Reviving Icarus
by lonegunga1
Summary: A dark night. A dark heart. Please R&R, this had been in the works for months, despite the shortness...


Title: Reviving Icarus

Author: Elizabeth Christian

Email: lonegunga1@yahoo.com

Category: Casefile

Rating: PG13

Alone.

She stood alone, staring down at the night-blackened waves cresting and breaking on the supports below.  The City shimmered far distance, a thousand pinpoints of light, a thousand warm homes and a thousand happy families within them.  And there she stood, alone.

A sharp wind ripped through her, sending daggers of cold through her thin shirt and whipping wet raven strands of hair into her burning eyes.  She fought back the sting of tears, but they swelled and broke like shards of glass, spilling over reddened cheeks already shined and stiffened by the hundreds before them.

Sobs shook her fragile body and she gave herself over to them, allowing the pain and the sadness to block out all other thought.

"He's gone…"

She could still feel the lingering touch of his hand, the roughened silk of his fingertips as he caressed her face.  His lips against hers.  His voice echoed sweet nothings inside her mind and the phantom scent of him clung to her—the soft musk of cologne, the whisper of his soap, and the natural warmth of his skin. She closed her eyes and saw him standing with open arms.  She opened them and saw the gathering night.

Again the wind howled, drowning out her cries of mourning.

The streetlights above her flickered, dimmed, and came back to light.

She heard the approaching roar of a car and willed the person inside to see her, to stop, to stop her.  It went by without slowing down.

A light drizzle of rain began to fall, clinging to her skin like tiny diamonds.

The streetlights flickered.  The City shimmered.  The wind screamed.

Her pale, shaking hand clasped the rail, icy cold and uncaring.  The ring on her finger made a hollow sound against the steel. With one hand on the rail and the other on the vertical support, she pulled herself up until she stood, teetering, in the middle of the Golden Gate Bridge. Black waters roared below her, sending up ghosts of white spray in the pale moonlight.

The drizzle grew, thickened, gathered itself into thin drops of freezing rain, cascading down her body.  Her clothes clung to her skin in heavy wet folds.

The rain and her tears fell into the uncaring ocean.

Clouds gathered around the pale white moon.

With a step, she plunged toward the sea below.

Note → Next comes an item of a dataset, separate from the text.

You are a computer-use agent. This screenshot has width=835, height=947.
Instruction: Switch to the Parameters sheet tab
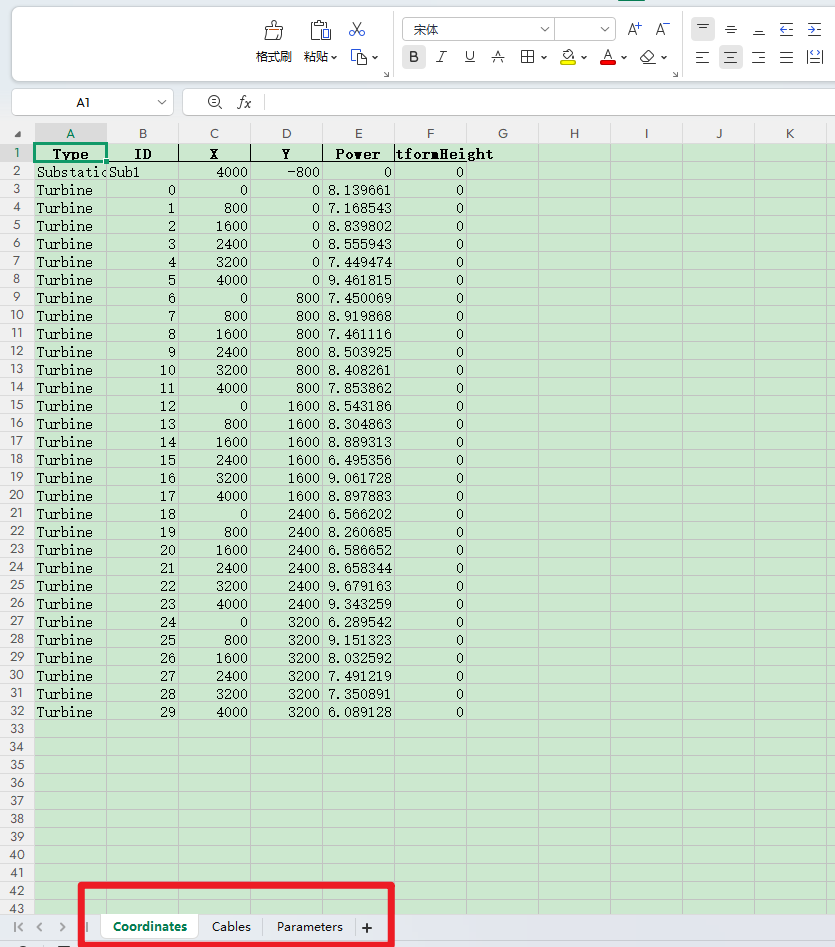tap(309, 927)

Wind turned to sharp icicle blades and drove into her skin.  Spray from the waves blew into her face, mixing with her tears.  The roar of the sea shook her bones.

Everything stopped.

She opened her eyes.

The sea lay below her, stretching out infinitely still.  The sky stretched above her, a broad expanse of stars.  Nothing moved, nothing breathed.  She remained frozen in the night.

She chose.

The sea dropped away beneath her as she rose, speeding towards the light of the moon

***

Warm, milky sunlight filtered through the thin silk shades.

Aemelia lay nestled amid miles of soft blankets, gazing at the game of light and shadow playing out against her wall as the trees outside moved in the delicate hands of the breeze.  A tender tranquility filled her as she drifted in that quiet place between sleep and awake.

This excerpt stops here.